··· Dataset excerpts

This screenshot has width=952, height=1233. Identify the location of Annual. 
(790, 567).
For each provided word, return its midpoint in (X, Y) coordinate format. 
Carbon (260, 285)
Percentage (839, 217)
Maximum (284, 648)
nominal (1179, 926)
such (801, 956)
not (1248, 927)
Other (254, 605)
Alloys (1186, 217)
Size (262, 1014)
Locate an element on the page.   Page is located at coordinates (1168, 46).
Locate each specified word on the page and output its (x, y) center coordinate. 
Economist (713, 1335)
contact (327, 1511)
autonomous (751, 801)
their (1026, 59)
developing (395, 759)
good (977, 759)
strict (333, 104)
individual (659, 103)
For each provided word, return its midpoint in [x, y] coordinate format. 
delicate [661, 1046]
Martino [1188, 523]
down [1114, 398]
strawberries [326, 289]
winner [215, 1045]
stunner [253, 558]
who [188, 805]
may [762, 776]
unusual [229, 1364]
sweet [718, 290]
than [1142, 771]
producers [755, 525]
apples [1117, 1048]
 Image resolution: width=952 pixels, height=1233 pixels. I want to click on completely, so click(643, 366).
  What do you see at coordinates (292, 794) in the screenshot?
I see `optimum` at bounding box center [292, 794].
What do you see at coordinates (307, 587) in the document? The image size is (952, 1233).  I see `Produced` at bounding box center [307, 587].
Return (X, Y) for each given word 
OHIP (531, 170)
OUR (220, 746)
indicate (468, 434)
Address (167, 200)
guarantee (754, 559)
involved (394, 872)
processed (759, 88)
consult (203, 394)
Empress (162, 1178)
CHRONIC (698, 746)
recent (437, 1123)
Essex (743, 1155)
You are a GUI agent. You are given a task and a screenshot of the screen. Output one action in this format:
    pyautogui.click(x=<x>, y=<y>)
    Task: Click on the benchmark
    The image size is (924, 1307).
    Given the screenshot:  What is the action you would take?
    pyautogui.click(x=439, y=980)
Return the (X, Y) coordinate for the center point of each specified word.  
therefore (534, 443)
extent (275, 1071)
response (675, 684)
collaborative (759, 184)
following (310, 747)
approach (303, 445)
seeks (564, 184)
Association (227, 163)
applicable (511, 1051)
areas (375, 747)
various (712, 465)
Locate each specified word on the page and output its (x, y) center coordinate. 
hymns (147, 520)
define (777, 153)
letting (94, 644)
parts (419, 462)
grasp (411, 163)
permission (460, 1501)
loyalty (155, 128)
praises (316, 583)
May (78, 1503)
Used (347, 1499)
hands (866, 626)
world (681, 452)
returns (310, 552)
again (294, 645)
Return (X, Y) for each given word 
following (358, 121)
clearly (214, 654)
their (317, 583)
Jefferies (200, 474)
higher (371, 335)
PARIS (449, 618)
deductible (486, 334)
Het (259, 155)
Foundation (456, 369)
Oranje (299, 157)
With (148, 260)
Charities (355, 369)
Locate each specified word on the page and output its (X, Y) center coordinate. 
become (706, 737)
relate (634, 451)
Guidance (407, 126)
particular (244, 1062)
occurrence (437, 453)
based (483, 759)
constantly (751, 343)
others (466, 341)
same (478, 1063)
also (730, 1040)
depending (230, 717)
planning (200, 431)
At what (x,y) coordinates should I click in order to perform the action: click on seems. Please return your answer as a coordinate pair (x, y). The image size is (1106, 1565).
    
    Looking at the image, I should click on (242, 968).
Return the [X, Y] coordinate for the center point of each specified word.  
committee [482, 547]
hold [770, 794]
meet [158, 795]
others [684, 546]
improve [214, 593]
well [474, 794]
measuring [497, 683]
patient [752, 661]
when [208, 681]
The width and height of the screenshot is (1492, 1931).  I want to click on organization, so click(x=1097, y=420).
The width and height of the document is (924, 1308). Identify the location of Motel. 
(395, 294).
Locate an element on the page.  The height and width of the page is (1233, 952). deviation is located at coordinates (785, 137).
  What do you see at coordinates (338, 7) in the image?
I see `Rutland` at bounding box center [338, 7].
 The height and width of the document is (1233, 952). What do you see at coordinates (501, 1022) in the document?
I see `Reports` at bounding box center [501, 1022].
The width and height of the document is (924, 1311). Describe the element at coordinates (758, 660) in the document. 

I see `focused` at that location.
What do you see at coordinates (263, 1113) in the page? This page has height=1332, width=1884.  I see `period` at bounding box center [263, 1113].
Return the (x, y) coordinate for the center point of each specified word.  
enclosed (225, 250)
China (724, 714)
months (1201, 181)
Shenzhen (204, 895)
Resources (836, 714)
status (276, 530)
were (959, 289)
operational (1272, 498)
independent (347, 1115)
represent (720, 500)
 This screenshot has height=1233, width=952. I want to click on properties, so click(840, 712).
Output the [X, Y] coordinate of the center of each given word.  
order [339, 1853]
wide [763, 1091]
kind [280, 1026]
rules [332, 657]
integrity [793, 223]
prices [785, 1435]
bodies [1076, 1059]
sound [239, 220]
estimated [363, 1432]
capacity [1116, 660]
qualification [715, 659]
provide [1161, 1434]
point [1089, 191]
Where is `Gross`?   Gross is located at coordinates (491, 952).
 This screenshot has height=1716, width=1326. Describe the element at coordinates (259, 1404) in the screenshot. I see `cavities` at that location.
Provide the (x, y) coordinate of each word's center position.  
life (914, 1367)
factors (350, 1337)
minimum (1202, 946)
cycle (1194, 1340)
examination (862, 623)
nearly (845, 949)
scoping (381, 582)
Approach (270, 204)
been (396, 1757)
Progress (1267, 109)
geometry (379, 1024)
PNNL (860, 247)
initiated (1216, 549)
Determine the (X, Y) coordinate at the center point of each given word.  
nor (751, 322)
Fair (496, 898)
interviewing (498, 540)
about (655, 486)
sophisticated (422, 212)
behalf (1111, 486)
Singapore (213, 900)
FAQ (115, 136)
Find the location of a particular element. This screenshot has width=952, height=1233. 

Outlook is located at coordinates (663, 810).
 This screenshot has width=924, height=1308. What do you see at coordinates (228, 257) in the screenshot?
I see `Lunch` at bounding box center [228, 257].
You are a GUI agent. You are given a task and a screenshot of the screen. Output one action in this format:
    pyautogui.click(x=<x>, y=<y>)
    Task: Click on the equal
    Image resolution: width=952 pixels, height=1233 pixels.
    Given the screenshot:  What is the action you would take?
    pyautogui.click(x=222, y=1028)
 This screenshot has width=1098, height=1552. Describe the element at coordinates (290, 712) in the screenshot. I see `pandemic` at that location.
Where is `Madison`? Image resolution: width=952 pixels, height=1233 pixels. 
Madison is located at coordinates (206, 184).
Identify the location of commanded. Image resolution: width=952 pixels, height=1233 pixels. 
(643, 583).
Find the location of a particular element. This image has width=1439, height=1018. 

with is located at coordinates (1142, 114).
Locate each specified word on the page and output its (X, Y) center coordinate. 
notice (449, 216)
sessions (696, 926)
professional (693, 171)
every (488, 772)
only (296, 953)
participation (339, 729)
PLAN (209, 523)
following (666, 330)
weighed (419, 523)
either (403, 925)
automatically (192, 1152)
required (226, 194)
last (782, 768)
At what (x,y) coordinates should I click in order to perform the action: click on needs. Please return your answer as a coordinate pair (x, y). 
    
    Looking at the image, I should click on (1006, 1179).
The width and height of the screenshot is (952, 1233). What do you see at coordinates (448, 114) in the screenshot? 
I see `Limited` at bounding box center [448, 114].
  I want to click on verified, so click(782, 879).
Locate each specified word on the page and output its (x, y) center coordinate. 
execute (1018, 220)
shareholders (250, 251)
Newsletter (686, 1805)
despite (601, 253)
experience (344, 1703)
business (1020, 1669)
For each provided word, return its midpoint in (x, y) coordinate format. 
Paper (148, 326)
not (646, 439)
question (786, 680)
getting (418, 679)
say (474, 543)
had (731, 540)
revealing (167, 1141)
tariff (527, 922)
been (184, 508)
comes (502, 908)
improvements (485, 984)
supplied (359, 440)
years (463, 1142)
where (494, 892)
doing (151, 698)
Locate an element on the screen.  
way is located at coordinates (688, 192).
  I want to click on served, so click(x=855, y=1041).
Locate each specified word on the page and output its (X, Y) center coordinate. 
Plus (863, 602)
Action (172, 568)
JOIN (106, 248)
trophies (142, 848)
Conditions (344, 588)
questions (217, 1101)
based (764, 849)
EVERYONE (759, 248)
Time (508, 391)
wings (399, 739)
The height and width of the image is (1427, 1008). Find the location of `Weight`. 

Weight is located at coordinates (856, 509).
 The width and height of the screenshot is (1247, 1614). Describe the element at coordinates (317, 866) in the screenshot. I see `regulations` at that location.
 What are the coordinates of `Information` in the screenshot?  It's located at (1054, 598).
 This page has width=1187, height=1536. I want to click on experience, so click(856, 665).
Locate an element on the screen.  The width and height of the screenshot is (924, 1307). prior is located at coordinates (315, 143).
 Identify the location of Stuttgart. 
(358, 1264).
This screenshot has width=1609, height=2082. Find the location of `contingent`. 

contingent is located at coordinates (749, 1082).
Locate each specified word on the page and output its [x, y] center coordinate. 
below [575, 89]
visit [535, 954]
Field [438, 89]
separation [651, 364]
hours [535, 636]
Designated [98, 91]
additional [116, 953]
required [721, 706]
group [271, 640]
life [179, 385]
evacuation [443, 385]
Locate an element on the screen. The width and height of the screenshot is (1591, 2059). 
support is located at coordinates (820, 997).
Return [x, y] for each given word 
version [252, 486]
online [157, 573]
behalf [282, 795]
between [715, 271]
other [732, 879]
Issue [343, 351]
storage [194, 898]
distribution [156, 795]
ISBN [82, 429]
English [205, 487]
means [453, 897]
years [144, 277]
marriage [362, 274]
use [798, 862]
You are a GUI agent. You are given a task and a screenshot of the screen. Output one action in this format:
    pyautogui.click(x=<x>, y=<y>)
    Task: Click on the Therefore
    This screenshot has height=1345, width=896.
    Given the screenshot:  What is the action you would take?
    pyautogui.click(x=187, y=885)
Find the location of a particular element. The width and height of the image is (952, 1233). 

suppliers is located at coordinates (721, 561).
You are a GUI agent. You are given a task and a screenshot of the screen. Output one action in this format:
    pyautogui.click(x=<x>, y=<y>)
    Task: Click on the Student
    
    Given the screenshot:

······

▶ **Written exercise**: Starting at the line that contains "coordinates (315, 143)." and ending at the end of the material, write those lines out again with "GUI agent" switched to "GUI assistant" and everything else unchanged.

▶ **Response to the exercise**:
Locate an element on the screen.  The width and height of the screenshot is (924, 1307). prior is located at coordinates (315, 143).
 Identify the location of Stuttgart. 
(358, 1264).
This screenshot has width=1609, height=2082. Find the location of `contingent`. 

contingent is located at coordinates (749, 1082).
Locate each specified word on the page and output its [x, y] center coordinate. 
below [575, 89]
visit [535, 954]
Field [438, 89]
separation [651, 364]
hours [535, 636]
Designated [98, 91]
additional [116, 953]
required [721, 706]
group [271, 640]
life [179, 385]
evacuation [443, 385]
Locate an element on the screen. The width and height of the screenshot is (1591, 2059). 
support is located at coordinates (820, 997).
Return [x, y] for each given word 
version [252, 486]
online [157, 573]
behalf [282, 795]
between [715, 271]
other [732, 879]
Issue [343, 351]
storage [194, 898]
distribution [156, 795]
ISBN [82, 429]
English [205, 487]
means [453, 897]
years [144, 277]
marriage [362, 274]
use [798, 862]
You are a GUI assistant. You are given a task and a screenshot of the screen. Output one action in this format:
    pyautogui.click(x=<x>, y=<y>)
    Task: Click on the Therefore
    This screenshot has height=1345, width=896.
    Given the screenshot:  What is the action you would take?
    pyautogui.click(x=187, y=885)
Find the location of a particular element. The width and height of the image is (952, 1233). 

suppliers is located at coordinates (721, 561).
You are a GUI assistant. You are given a task and a screenshot of the screen. Output one action in this format:
    pyautogui.click(x=<x>, y=<y>)
    Task: Click on the Student
    
    Given the screenshot:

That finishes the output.